YOUR TASK: Look through the entries below, please, and copy every line with the word "Write".

Records from a collection:

-- Opening Marker --

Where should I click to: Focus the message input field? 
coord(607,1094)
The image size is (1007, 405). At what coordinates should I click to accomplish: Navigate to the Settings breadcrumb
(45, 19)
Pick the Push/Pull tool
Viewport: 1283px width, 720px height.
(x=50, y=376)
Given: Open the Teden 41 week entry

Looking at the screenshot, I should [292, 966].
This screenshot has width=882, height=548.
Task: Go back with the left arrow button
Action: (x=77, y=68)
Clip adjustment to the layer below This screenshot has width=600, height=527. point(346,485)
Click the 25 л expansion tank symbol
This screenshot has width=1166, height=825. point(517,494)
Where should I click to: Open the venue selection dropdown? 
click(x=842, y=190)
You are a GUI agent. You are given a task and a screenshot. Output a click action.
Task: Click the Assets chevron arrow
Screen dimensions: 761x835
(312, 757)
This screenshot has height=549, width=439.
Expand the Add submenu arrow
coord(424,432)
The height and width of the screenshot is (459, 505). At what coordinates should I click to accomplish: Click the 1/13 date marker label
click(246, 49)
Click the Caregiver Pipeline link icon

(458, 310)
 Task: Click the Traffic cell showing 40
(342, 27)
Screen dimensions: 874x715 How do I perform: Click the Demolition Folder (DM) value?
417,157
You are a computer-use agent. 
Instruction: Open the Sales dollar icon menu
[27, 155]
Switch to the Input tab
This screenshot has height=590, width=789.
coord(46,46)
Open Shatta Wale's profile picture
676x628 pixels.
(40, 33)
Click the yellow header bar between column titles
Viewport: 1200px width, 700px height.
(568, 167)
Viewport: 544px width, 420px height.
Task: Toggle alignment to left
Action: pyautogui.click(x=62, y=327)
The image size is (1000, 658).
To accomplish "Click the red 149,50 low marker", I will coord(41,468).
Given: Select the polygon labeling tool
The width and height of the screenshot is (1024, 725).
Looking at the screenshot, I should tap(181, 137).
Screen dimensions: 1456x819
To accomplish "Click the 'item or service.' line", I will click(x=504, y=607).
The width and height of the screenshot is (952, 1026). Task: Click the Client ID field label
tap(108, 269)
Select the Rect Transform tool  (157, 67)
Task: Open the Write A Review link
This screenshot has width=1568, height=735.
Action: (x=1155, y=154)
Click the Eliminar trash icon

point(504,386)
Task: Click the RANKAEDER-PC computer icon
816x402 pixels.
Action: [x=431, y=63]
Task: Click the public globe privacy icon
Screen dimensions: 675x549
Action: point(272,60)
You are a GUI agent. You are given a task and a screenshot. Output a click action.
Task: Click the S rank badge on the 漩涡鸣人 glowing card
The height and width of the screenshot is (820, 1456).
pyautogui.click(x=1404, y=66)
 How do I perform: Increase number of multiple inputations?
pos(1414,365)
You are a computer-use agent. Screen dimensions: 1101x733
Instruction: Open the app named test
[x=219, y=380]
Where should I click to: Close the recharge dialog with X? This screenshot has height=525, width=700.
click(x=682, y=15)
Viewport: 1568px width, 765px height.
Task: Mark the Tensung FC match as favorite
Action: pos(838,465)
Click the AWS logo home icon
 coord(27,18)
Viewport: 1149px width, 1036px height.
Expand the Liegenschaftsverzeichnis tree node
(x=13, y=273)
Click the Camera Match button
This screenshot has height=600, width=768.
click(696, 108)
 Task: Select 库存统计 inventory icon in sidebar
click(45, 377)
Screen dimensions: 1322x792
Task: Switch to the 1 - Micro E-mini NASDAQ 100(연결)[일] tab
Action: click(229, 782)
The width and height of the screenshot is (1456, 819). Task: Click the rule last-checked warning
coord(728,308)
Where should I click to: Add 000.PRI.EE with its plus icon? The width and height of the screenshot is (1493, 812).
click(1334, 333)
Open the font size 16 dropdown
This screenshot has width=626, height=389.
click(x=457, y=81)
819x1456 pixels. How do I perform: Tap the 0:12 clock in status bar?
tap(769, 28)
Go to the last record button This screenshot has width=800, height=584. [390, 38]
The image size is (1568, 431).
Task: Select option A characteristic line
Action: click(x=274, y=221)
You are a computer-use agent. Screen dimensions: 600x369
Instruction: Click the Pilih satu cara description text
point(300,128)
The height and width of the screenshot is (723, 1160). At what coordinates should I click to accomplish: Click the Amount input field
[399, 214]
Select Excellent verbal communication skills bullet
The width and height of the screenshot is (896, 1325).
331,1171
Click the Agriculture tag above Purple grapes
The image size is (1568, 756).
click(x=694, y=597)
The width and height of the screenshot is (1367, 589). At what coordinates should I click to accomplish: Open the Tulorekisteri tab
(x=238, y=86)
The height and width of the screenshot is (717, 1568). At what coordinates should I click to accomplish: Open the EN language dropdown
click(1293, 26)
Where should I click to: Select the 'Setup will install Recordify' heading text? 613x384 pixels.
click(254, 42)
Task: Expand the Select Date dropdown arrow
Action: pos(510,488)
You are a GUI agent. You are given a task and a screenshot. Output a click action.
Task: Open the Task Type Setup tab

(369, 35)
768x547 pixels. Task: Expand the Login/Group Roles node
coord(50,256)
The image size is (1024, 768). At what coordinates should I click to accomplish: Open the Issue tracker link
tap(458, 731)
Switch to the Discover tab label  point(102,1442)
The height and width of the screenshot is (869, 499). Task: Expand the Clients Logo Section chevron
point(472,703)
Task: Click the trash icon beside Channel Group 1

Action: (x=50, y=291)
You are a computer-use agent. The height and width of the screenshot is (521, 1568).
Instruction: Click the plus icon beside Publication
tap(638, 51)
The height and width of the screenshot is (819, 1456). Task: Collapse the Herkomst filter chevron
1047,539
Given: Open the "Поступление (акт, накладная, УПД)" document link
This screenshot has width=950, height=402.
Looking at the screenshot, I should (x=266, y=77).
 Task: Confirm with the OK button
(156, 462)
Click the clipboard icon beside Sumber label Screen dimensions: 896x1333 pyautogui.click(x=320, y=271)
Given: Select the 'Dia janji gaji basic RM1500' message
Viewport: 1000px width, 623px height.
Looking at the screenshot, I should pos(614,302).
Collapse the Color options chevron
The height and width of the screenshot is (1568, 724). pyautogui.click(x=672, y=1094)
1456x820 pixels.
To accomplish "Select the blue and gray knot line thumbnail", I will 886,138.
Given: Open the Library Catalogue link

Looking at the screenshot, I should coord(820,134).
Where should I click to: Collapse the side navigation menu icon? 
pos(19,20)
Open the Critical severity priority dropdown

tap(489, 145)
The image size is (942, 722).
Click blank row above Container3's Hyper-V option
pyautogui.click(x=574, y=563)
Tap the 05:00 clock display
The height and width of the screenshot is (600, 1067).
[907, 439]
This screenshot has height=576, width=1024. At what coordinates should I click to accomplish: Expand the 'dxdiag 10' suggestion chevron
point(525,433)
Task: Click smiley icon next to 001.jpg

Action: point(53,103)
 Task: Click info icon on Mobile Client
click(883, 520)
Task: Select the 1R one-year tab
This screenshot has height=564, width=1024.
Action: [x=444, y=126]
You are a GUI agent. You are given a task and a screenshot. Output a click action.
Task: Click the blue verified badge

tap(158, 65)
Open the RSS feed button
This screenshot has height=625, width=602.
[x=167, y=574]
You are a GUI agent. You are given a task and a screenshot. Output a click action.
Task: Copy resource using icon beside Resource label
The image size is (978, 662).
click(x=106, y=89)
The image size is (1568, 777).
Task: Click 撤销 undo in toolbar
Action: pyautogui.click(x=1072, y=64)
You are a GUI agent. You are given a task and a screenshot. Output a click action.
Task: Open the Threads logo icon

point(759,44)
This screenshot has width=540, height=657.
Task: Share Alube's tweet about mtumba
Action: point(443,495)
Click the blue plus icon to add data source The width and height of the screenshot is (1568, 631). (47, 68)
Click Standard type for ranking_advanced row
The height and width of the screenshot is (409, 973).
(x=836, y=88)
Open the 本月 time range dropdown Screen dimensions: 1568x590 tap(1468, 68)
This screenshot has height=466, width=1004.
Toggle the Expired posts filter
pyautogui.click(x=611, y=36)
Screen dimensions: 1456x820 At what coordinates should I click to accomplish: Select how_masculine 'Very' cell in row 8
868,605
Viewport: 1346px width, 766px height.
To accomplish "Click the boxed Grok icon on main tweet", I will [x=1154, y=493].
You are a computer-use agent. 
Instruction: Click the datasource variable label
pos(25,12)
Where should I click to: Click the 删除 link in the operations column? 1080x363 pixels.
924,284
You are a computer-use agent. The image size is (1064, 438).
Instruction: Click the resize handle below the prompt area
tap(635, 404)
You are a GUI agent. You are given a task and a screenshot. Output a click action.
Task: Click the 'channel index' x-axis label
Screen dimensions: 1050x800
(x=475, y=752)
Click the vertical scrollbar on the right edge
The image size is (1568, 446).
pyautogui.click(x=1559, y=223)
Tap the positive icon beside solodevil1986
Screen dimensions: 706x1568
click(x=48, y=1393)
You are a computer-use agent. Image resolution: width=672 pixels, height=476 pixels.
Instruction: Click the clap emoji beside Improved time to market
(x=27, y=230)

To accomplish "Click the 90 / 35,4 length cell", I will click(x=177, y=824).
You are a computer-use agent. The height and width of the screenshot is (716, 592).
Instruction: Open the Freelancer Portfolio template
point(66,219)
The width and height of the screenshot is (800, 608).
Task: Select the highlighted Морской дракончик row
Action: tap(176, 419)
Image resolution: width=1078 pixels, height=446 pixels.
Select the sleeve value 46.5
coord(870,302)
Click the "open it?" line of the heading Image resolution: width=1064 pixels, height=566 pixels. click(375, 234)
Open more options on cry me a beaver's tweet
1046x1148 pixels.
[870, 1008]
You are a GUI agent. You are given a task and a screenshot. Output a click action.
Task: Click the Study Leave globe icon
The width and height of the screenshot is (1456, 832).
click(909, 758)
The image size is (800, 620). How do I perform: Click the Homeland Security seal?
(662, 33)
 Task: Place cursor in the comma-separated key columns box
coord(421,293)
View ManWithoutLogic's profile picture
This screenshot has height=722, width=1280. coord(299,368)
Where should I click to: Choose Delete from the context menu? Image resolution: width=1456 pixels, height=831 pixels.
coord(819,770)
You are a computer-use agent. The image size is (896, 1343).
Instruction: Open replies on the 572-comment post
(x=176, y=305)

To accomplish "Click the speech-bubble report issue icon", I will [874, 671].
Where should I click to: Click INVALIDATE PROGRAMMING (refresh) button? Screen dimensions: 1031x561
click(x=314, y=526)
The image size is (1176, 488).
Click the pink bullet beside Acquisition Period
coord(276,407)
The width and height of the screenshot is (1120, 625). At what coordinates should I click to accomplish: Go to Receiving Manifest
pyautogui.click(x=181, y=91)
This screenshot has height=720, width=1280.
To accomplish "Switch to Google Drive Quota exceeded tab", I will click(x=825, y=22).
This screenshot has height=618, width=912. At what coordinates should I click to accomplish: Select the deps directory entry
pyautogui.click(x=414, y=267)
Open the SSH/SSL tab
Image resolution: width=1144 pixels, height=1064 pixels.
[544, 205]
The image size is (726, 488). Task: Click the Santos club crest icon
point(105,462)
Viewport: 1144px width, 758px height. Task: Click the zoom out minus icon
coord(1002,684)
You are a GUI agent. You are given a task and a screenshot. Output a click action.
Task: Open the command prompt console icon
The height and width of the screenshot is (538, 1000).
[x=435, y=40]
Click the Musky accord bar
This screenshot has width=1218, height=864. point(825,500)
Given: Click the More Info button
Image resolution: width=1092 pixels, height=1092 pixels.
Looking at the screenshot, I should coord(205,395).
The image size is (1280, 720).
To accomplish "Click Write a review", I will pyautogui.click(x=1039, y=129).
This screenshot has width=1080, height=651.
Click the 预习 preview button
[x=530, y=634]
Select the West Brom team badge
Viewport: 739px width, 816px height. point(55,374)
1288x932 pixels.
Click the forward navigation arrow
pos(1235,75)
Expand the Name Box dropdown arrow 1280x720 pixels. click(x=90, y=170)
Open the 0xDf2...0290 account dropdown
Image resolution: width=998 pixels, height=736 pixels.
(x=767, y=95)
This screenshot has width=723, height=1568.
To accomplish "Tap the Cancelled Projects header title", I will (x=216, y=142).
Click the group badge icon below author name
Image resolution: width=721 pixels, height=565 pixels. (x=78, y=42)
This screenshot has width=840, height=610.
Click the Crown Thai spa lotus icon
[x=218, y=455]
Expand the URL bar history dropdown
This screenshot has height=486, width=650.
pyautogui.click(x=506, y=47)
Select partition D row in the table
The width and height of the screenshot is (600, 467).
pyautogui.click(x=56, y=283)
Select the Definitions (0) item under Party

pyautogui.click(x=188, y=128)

-- Closing Marker --

RESPONSE FOR THIS EXERCISE:
Task: Open the Write A Review link
To accomplish "Click Write a review", I will pyautogui.click(x=1039, y=129).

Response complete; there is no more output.